* _Task prompt_
Write out the records that appear below, verbatim and complete, but without pictures.

* _Data_
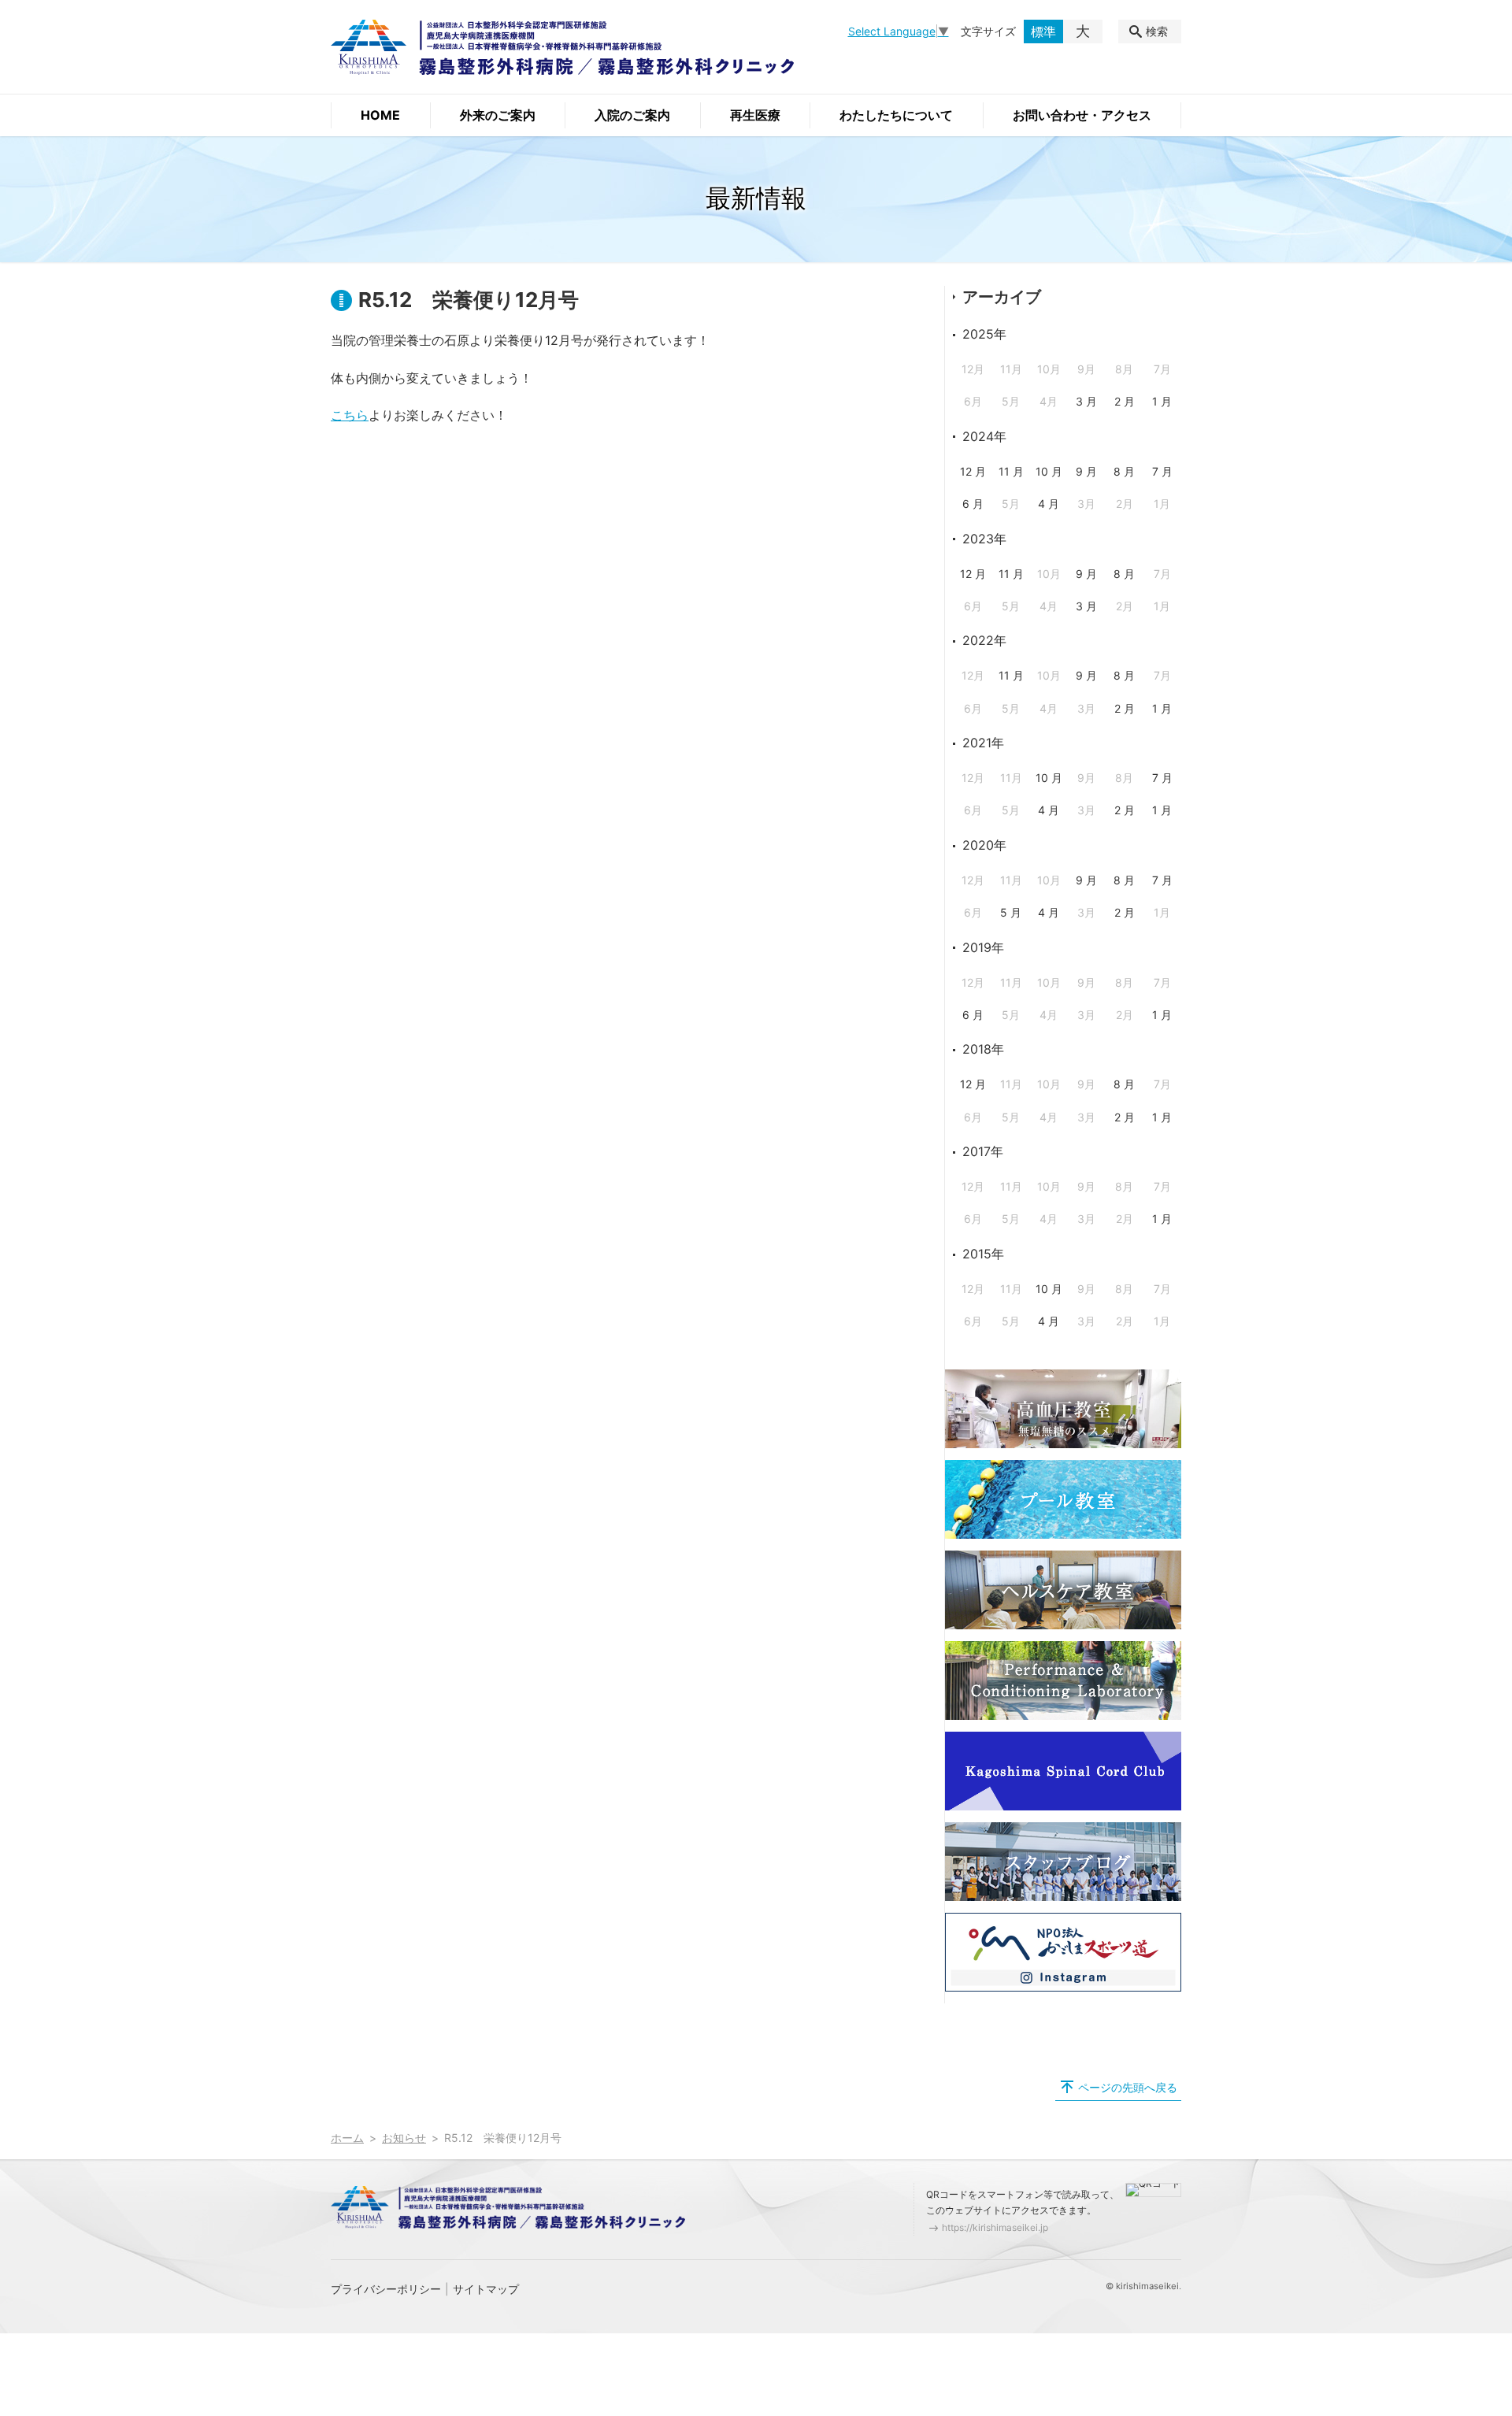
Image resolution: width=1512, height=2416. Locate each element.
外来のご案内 (498, 115)
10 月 (1049, 471)
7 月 (1162, 471)
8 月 (1124, 471)
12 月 (973, 471)
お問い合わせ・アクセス (1082, 115)
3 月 (1086, 401)
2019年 (983, 947)
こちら (350, 415)
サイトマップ (486, 2289)
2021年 (983, 742)
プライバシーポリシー (386, 2289)
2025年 (984, 334)
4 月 (1048, 503)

* _Written solution_
Image resolution: width=1512, height=2416. Locate each element.
外来のご案内 (498, 115)
10 月 (1049, 471)
7 月 (1162, 471)
8 月 (1124, 471)
12 月 (973, 471)
お問い合わせ・アクセス (1082, 115)
3 月 (1086, 401)
2019年 (983, 947)
こちら (350, 415)
サイトマップ (486, 2289)
2021年 (983, 742)
プライバシーポリシー (386, 2289)
2025年 (984, 334)
4 月 (1048, 503)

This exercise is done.